I'm often asked what a typical day is like as managing editor of an online community. I often respond, "What do you mean by 'typical day'?" Running a hyperlocal online community like MyTopiacafe.com is more like running a political campaign than an online news site. You must be the candidate, campaign manager and media relations coordinator all rolled into one.

Many books and online guides for running online communities (like the Newspaper Association of America's recently published Online Community Cookbook by my Tidbits colleague Rich Gordon) detail many of the front- and back-end activities that are critical to successful sites. Gordon believes managing online communities does require an unusual skill set -- "part psychologist, part social worker, part police officer." And the cookbook hints that this unique personality may not be found in the newsroom where information and communication flow is more controlled. (Politely put, Rich!).

News pros who run community sites might be tempted to routinely put the the mechanics of building and maintaining the site ahead of "press the flesh" tasks precisely because that requires coming out from behind the computer.

Earlier this week I appeared on a local radio show to talk about MyTopiaCafe.com.

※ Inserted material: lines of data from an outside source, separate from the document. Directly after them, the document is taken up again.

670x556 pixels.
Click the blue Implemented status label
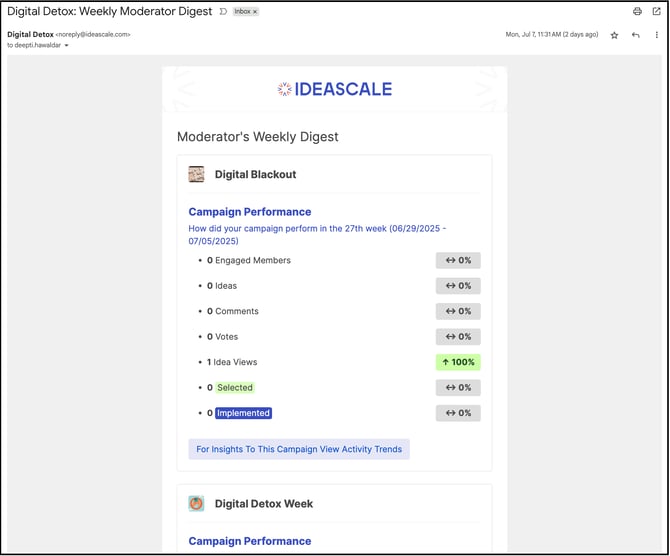click(243, 413)
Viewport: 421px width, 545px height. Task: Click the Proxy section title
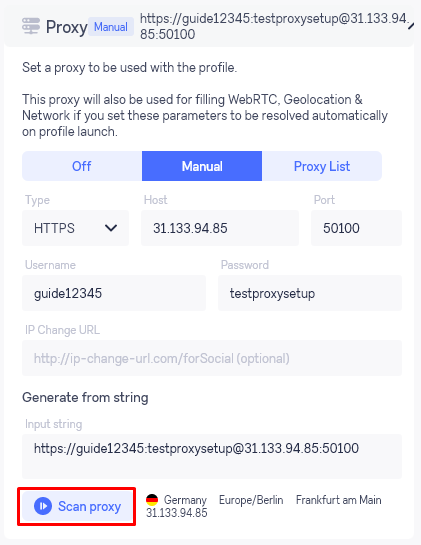point(66,27)
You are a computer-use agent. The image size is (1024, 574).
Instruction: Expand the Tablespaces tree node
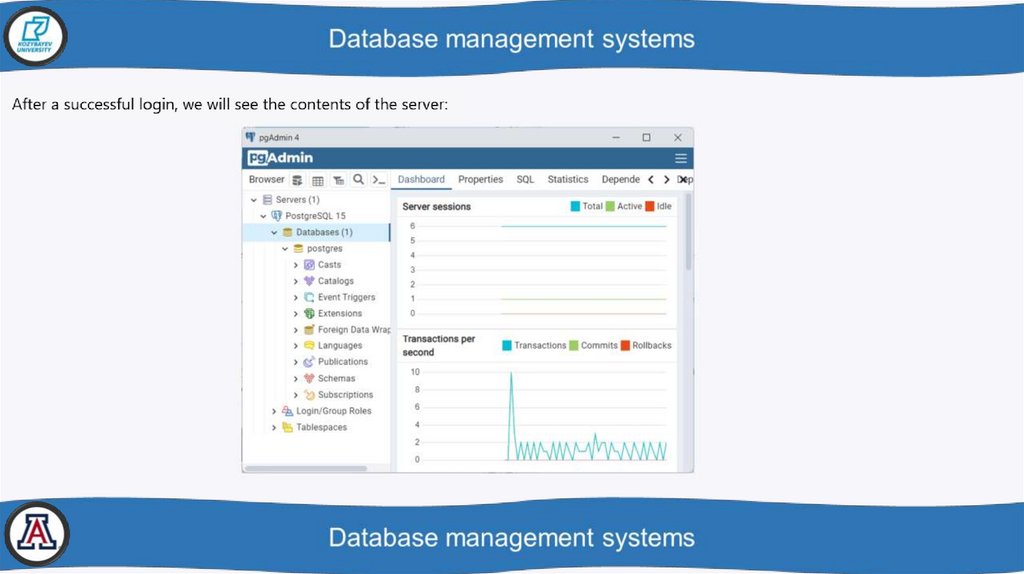274,427
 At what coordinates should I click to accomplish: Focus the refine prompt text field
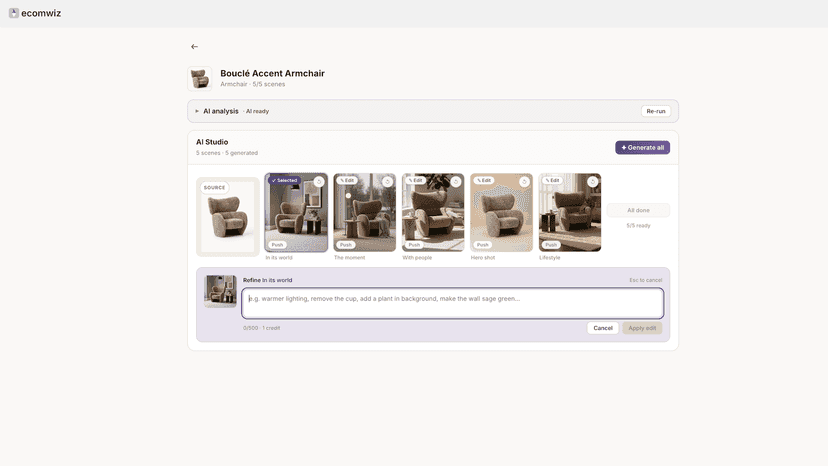click(453, 303)
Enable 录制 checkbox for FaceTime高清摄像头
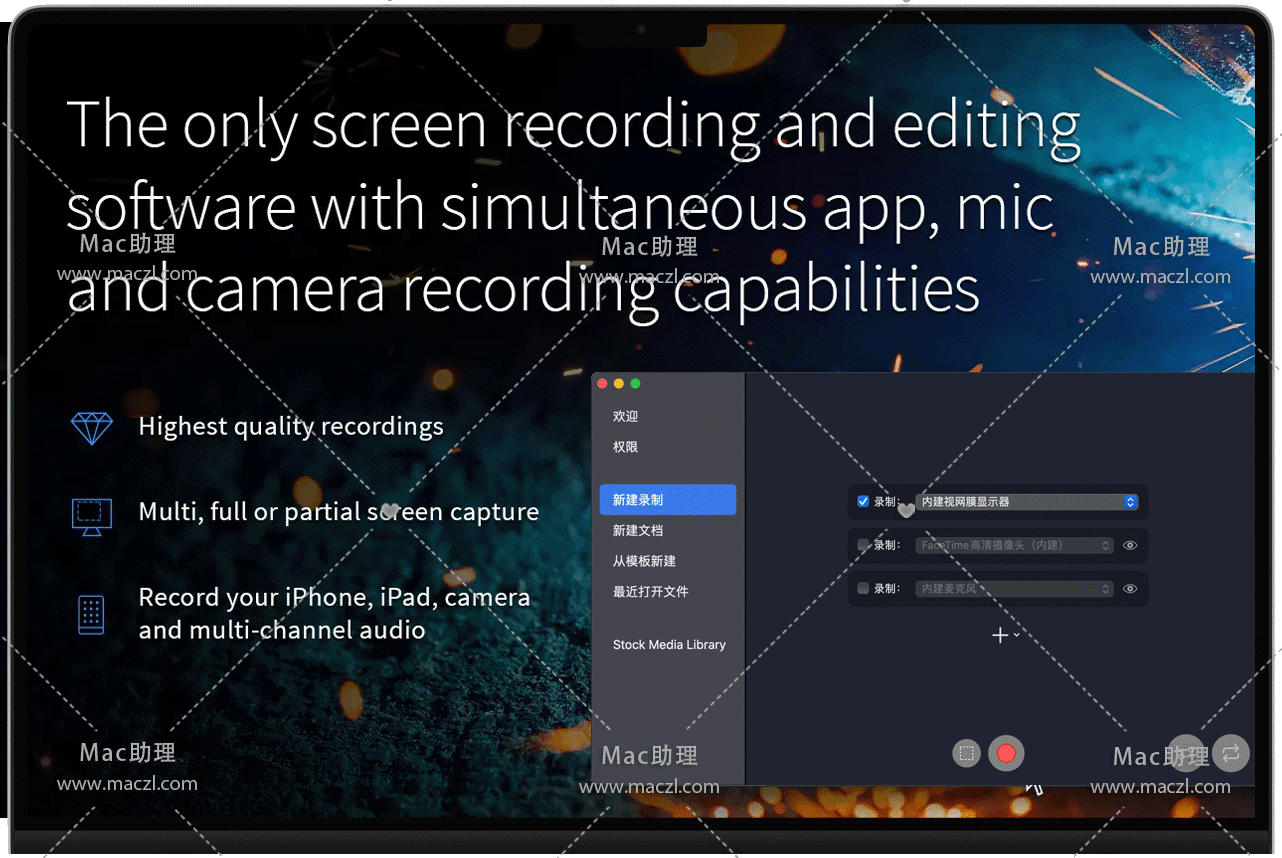Image resolution: width=1282 pixels, height=858 pixels. 864,545
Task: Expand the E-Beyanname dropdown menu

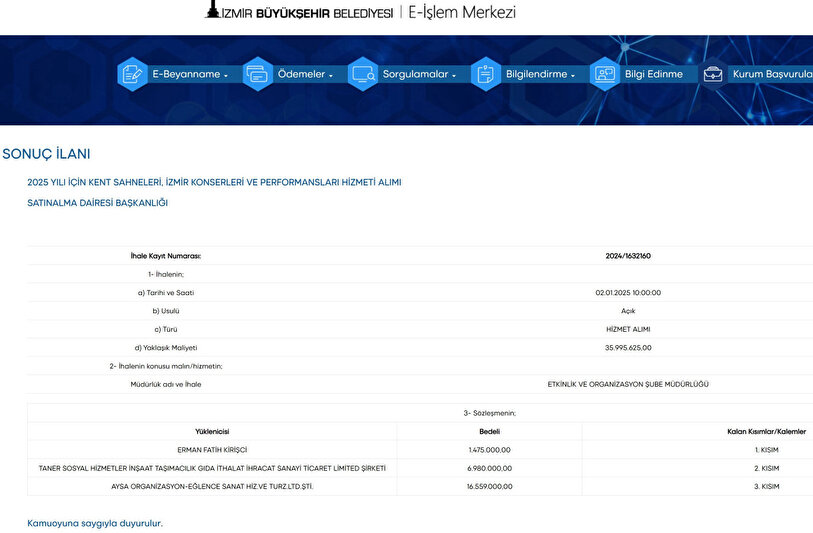Action: (x=190, y=75)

The host invited me at a recent MyTopiaCafe.com Block Party for a Cause -- where our site partnered with a local nonprofit and restaurant to bring our online users together for a fundraiser.

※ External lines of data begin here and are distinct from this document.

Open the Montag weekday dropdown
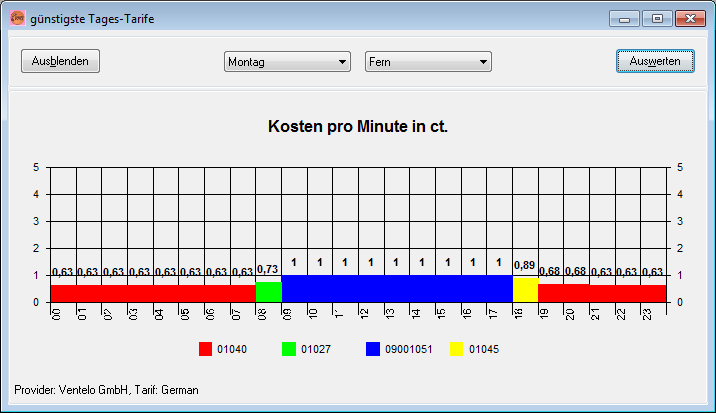This screenshot has height=413, width=716. pos(287,62)
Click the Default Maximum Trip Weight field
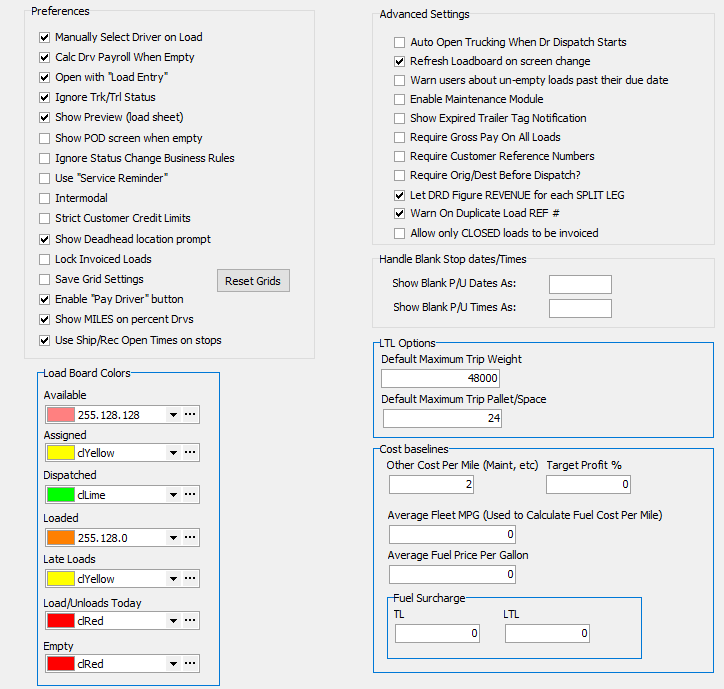Viewport: 724px width, 689px height. pos(441,379)
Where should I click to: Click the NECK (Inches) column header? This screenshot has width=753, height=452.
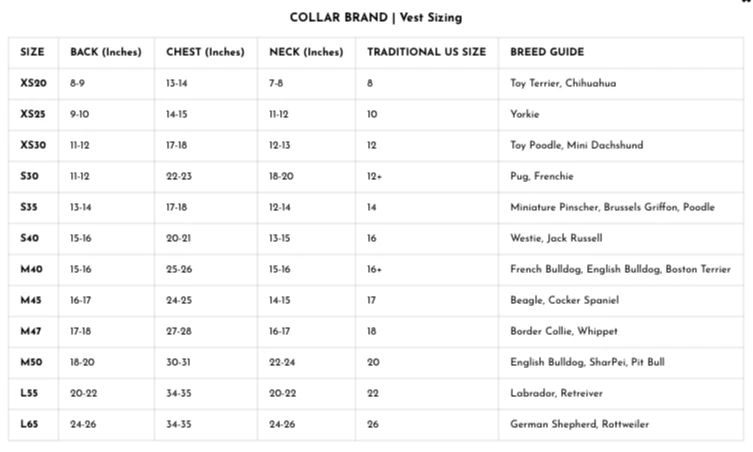[306, 52]
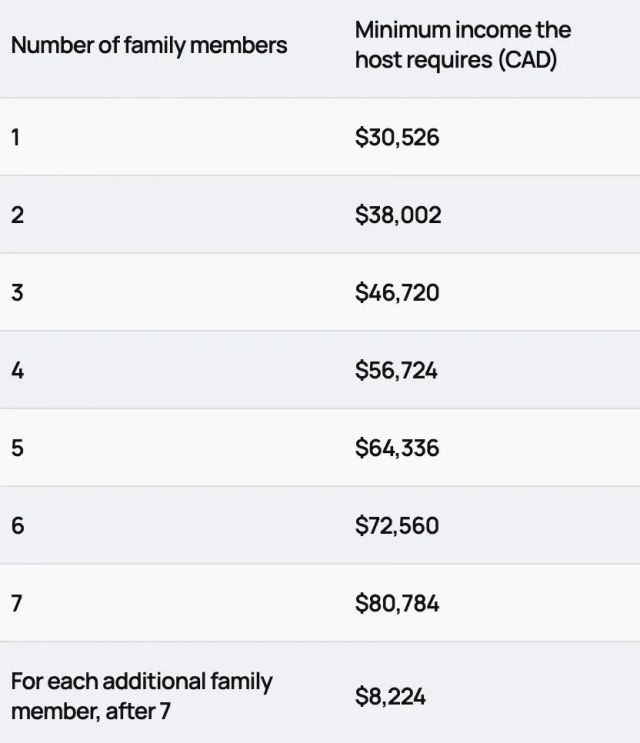Image resolution: width=640 pixels, height=743 pixels.
Task: Select the $30,526 income amount
Action: pyautogui.click(x=397, y=137)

To get folks to turn out for that party, I used low-tech tools like the telephone and e-mail. I also "worked" the event: discussing our sponsored nonprofit organization, and talking up our site's latest Helping Hands donation function. This wasn't idle chatter -- I was making connections and getting that valuable mic time at the radio station.

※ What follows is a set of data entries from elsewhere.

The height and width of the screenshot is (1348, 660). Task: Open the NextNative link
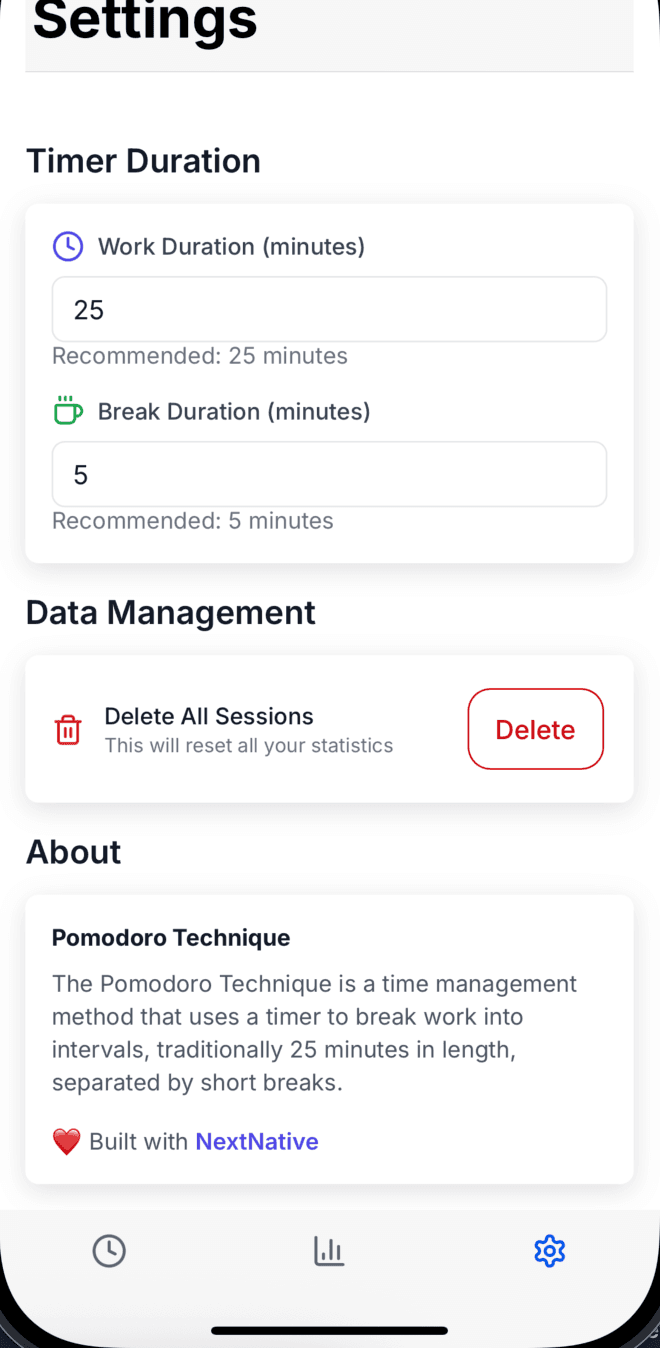tap(256, 1141)
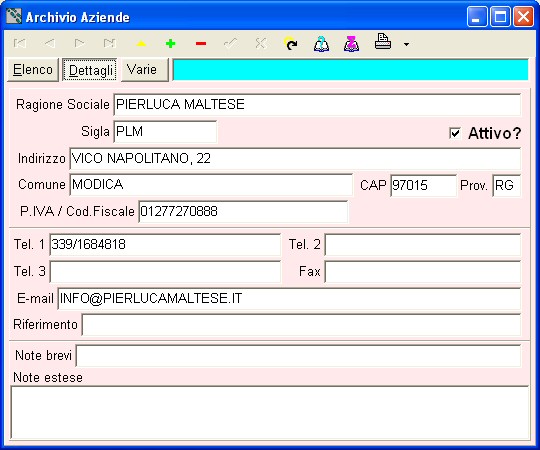The height and width of the screenshot is (450, 540).
Task: Go to previous record arrow icon
Action: (50, 43)
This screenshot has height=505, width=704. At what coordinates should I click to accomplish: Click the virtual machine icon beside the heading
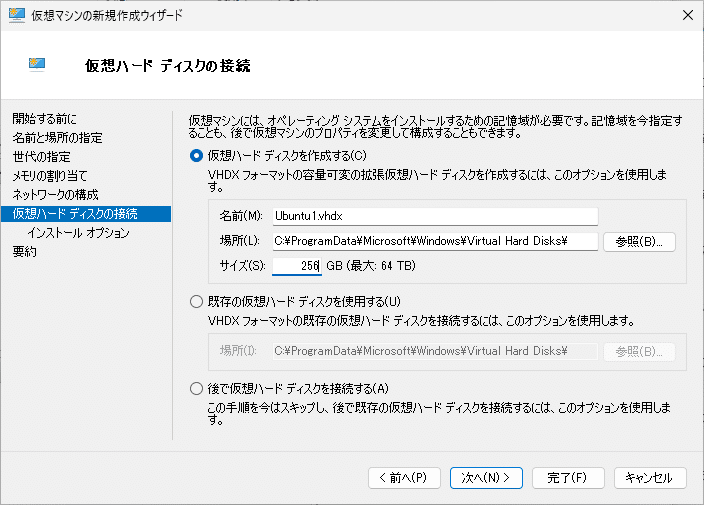click(x=37, y=65)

I'm often out in the community -- speaking at churches, meeting with nonprofit administrators, on field trips with students taking pictures... and generally doing whatever it takes to make and keep MyTopiaCafe.com in the forefront of local people's minds.

In this election season, we can learn a lot from successful political campaigns:

  1. Know your base. Understand your key constituents -- their age, where they shop, how many kids they have, etc. Tailor your content and site functions to meet their daily needs for information and sharing. Don't alienate this group.
  2. Stay "on message." When I talk about MyTopiaCafe.com, I emphasize a few key phrases: "building community," "making strangers into friends," and others that complement our written philosophy. (Yes, we do have a written philosophy.) Our content, functions, site architecture, and design all reinforce this message.
  3. Wear out the shoe leather. Hit the streets with camera and notepad in hand and go where the people are. Be willing to accept speaking engagements on a wide range of local topics. Recruit others to help evangelize your site and its uses. Don't underestimate the power of a few committed believers/users... and reward them when you can.
  4. Create strategic alliances. Target the groups or people who can get the most benefit from the site. In our case, nonprofit organizations use our tools to promote their services and events. We provide a donation exchange called Helping Hands where people can post their wish lists for goods and volunteers. I also work with local higher education institutions as a guest lecturer to talk about media-related topics. This allows me to tap into the college community -- including students with talents in journalism, photography, and Web development.

So call me the "hostess with the mostest." Running a community site requires an outgoing personality, a passion for people and their ideas, the ability to make connections between people and needs, and a commitment to keeping those campaign promises you make while on the trail.